Fui con mi novio, que apenas se sabe cinco canciones -contadas y, probablemente, mal pronunciadas- y que, en teoría, acudía más por amor que por devoción musical. Salió convertido. “Ha sido como una obra de teatro”, me dijo nada más terminar. Y no le falta razón. Lo que Judeline presentó no fue una sucesión de temas, sino una narrativa. Una dramaturgia pop con acento andaluz y pulsión electrónica.

Tras una breve espera que aumentó la expectación colectiva, comenzaron a sonar los primeros acordes de angelA. Sobre el escenario: su cuerpo de acompañamiento, un misterioso hombre pintado de gris que parecía salido de un sueño febril, una pequeña banda -batería y cuarteto de cuerda- que aportaba solemnidad escénica, y ella, Judeline, erguida en el centro de todo como si hubiera nacido para habitar ese espacio.

El arranque fue una declaración de intenciones.
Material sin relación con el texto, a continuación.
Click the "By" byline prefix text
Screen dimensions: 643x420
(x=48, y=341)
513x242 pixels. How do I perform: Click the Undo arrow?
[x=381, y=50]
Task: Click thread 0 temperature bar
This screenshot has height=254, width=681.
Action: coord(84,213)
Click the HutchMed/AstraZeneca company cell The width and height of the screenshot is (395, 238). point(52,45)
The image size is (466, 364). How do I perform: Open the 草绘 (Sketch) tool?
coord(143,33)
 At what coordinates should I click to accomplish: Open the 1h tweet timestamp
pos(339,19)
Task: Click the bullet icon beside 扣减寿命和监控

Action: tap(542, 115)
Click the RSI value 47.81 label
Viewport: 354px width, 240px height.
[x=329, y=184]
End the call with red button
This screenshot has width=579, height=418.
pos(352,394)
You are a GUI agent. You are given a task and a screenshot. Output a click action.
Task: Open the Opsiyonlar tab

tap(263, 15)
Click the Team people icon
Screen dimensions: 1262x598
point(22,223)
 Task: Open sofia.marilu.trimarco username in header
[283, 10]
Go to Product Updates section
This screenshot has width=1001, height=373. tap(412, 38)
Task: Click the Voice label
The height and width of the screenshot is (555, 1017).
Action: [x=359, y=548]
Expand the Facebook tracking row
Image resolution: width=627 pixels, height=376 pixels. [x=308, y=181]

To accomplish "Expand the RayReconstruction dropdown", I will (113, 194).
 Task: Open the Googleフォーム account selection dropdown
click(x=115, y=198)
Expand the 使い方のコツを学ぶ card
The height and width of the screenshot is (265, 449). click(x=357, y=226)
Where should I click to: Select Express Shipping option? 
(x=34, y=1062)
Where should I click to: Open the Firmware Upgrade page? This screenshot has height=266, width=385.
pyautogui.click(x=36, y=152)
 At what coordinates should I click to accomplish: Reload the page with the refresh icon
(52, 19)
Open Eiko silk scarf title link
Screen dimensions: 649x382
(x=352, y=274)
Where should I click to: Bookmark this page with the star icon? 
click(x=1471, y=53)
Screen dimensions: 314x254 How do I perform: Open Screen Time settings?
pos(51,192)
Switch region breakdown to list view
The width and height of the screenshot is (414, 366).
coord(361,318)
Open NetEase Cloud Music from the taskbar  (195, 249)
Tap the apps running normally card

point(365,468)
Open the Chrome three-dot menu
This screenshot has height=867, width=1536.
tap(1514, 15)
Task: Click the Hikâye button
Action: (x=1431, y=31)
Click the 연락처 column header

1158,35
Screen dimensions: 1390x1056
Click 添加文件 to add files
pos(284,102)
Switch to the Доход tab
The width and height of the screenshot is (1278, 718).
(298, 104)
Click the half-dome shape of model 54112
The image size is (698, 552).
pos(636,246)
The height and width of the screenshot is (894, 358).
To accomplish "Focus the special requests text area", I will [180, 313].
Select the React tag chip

BRUJERIA!, mangata, INRI, En el cielo, Heavenly junto a Rusowsky… Un bloque compacto, hipnótico, donde el R&B se abrazaba con lo urbano y lo electrónico sin perder nunca el pulso andaluz. No podía quitar la mirada del escenario ni de las pantallas gigantes: cada gesto, cada sombra, cada transición parecía estar pensada para construir una experiencia total. Mi novio, que al principio miraba con prudencia, terminó completamente absorto. No quería perderse nada.

Uno de los momentos más mágicos llegó con la aparición de Yerai Cortés. Cuando salió con la guitarra, el Movistar Arena se transformó en un espacio íntimo, casi sagrado. Juntos interpretaron Un puente por la Bahía, la Cruz del Campo y el silencio fue absoluto, roto únicamente por los aplausos emocionados. Flamenco, mar, juventud, memoria. Andalucía latiendo en el corazón de Madrid. Fue un instante suspendido en el tiempo.

Porque si algo marcó la noche fue la reivindicación de sus raíces. Judeline habló desde la emoción, consciente de lo que significaba estar allí. “Hoy estamos representando a Andalucía”, confesó con la voz entrecortada. Y lo demostró invitando a La Mari de Chambao para cantar Ahí estás tú y a Papá Levante con Canción del agua

Hubo espacio también para el desenfreno y la celebración colectiva. Canijo fue de las más coreadas; Chica de cristal, que convirtió el recinto en un cielo de linternas titilantes, la más llorada; Mi breve juventud y PIKI desataron el baile sin reservas. Y cuando llegó Zarzillos de plata, el himno que la puso definitivamente en el radar de muchos, el Movistar Arena se convirtió en un coro multitudinario. 

Cuando cerró el concierto entre lágrimas, diciendo que este era el comienzo de algo muy grande, no sonó a frase hecha. Sonó a promesa. A certeza. A una joven de 23 años consciente de que ha dado un paso decisivo y de que el camino que se abre ante ella es inmenso.

Anoche, mientras Lara Fernández -Judeline- abrazaba su sueño bajo los focos, tuve la sensación nítida de que acabábamos de presenciar el nacimiento de una mitología pop con acento andaluz.